World Cup 2026 Prediction Pool

Run a World Cup prediction pool for your team, company, or friends — deployed in minutes on Databricks.

Quick Deploy | Features | Scoring | Configuration | Development

Predict scorelines for all 104 World Cup matches, pick the tournament champion and top goal scorers, and compete on a live leaderboard against your colleagues. Match results sync automatically — just deploy and invite your team.

Built as a Databricks App powered by Lakebase (managed PostgreSQL) and deployed via Databricks Asset Bundles.

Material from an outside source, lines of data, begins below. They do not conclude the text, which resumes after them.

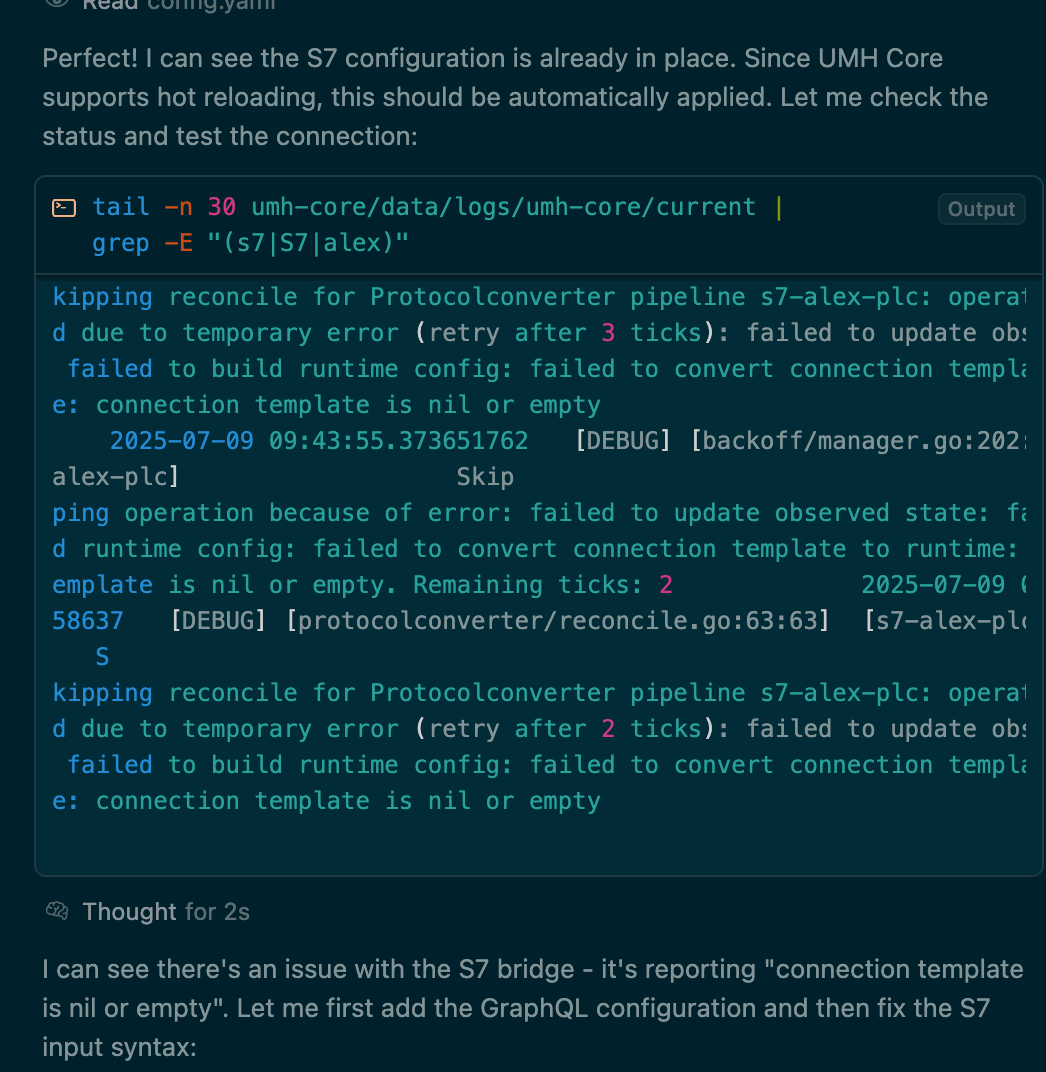Click the Thought brain icon
This screenshot has height=1072, width=1046.
coord(57,911)
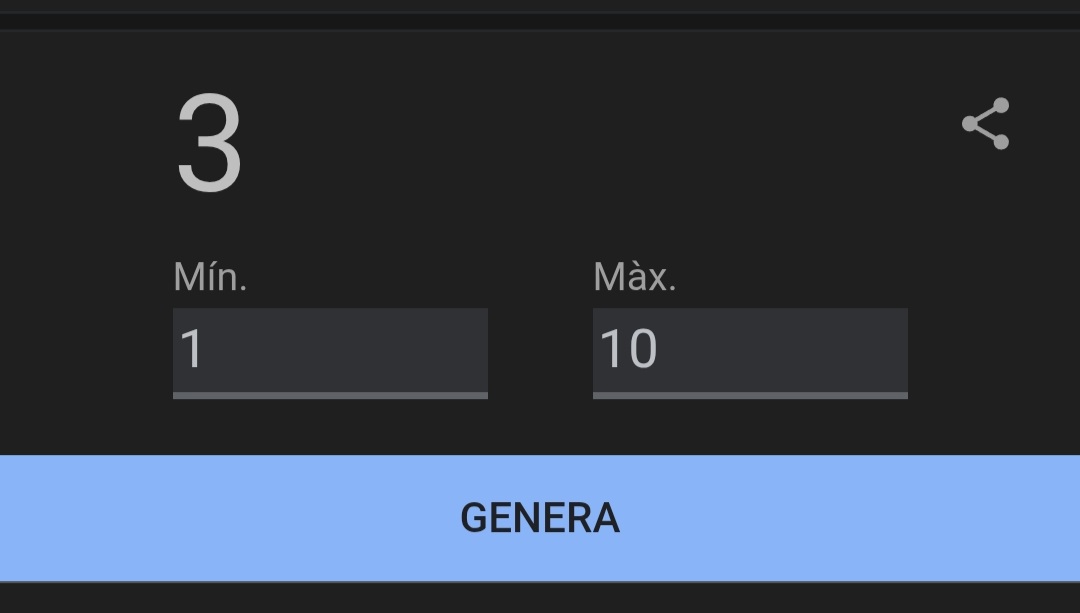Click the GENERA label text
This screenshot has height=613, width=1080.
tap(540, 518)
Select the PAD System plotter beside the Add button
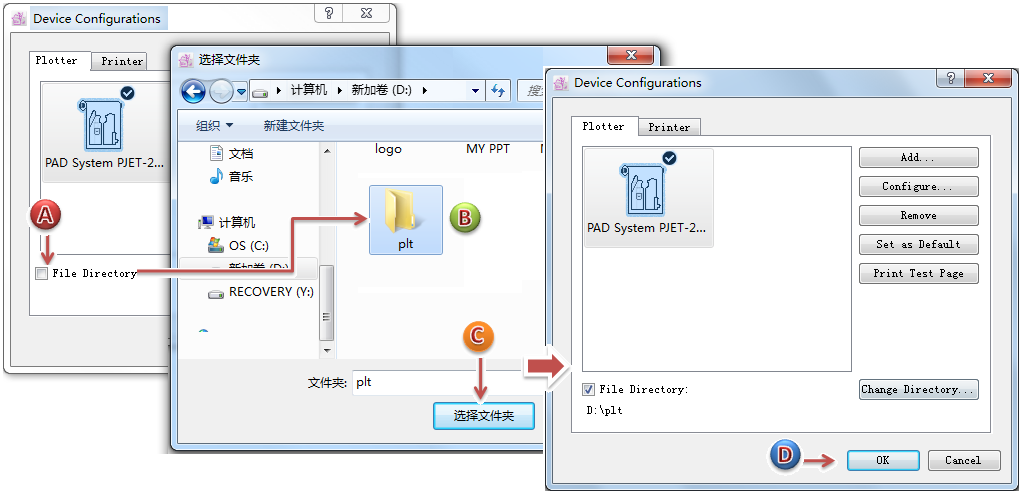Viewport: 1022px width, 498px height. pyautogui.click(x=648, y=198)
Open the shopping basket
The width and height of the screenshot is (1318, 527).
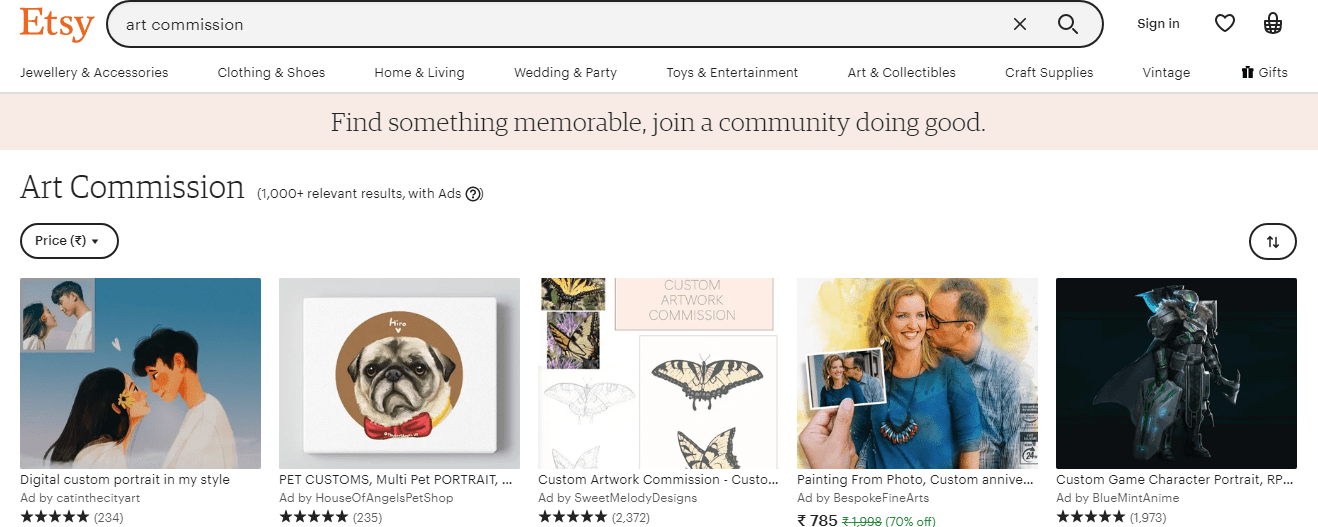coord(1273,23)
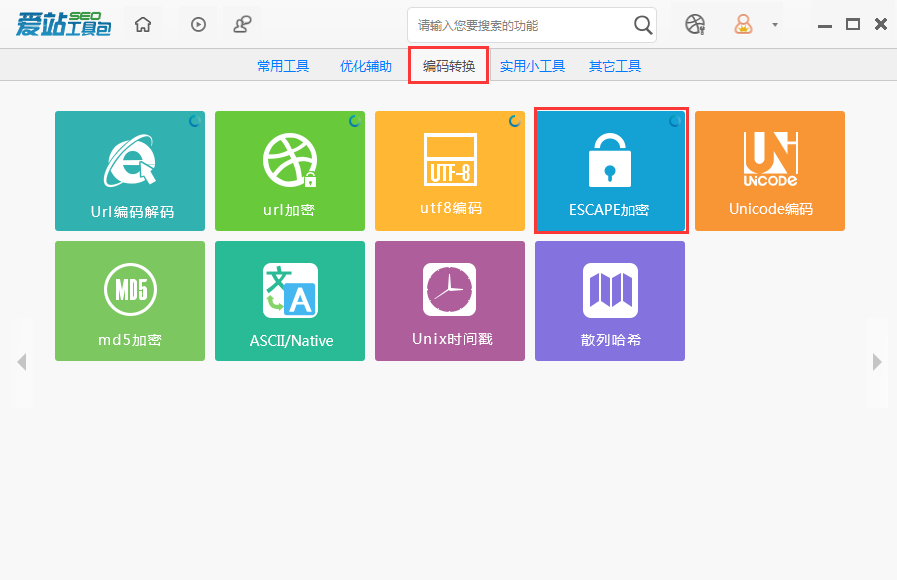Open the utf8编码 tool
The width and height of the screenshot is (897, 580).
point(449,170)
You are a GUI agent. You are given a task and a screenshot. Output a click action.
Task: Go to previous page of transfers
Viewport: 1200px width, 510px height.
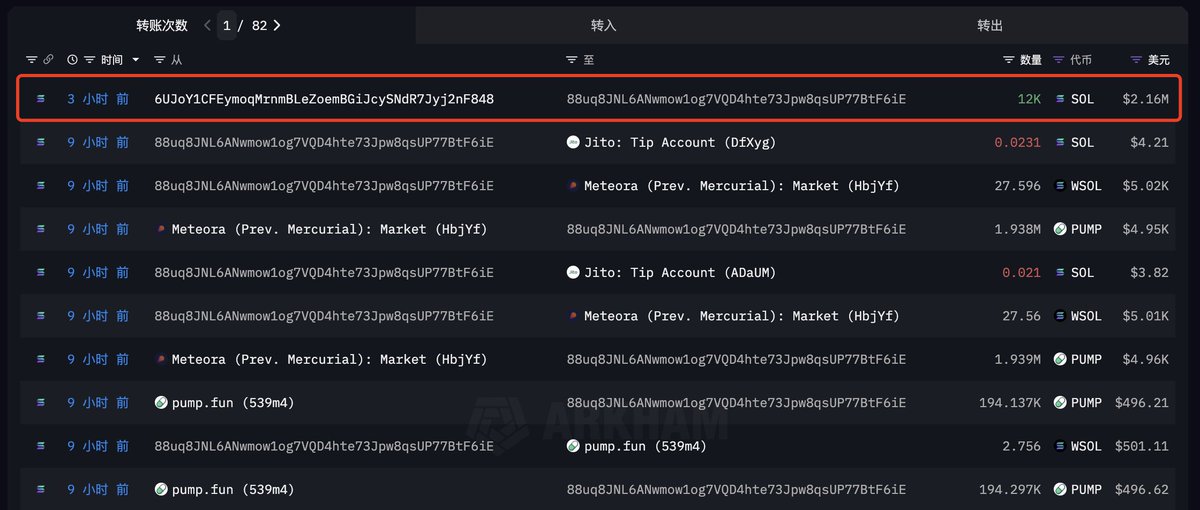coord(207,25)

Predict scores for every match — group stage through the final

Pick the tournament winner and top 3 goal scorers before kickoff

Live leaderboard — track rankings across 150+ participants

Features

104 match predictions — fill in scorelines for every group and knockout match. Knockout brackets update automatically based on your predictions.
Tournament picks — choose the champion and up to 3 top goal scorers before the tournament starts.
Live leaderboard — real-time rankings with detailed points breakdown (outcome, exact score, scorer goals, advancer bonus).
Automatic sync — match fixtures and live scores pulled from football-data.org every 5 minutes.
Custom branding — upload your company logo and set a pool name from the admin panel.
Player profiles — display name, nationality, and profile picture for each participant.
Scales to hundreds of users — multi-worker FastAPI with connection pooling and batch operations.
One-click deploy — Databricks Asset Bundle handles everything: app, sync job, and optional AI/BI dashboard.

How scoring works

Points are awarded per match after results are synced. Knockout rounds are worth more.

Round	Multiplier	Outcome	Exact score	Scorer	Advancer
Group	x1	2	5	2	—
R32	x1.5	3	8	3	5
R16	x2	4	10	4	6
QF	x2.5	5	13	5	8
SF / 3rd / Final	x3	6	15	6	9

Tournament winner: +25 pts when the final result matches your champion pick.

Quick deploy

Prerequisites: A Databricks workspace with Lakebase enabled, Databricks CLI (v0.285+), Node.js 18+, psql and jq, and an API token from football-data.org — see API token tier below for which plan to pick.

# 1. Clone
git clone https://github.com/onno101/worldcup-pool.git && cd worldcup-pool

# 2. Store your football-data.org API token as a Databricks secret
#    (used by the 5-minute scheduled sync job)
databricks secrets create-scope worldcup_pool
databricks secrets put-secret worldcup_pool football_data_token --string-value "YOUR_TOKEN"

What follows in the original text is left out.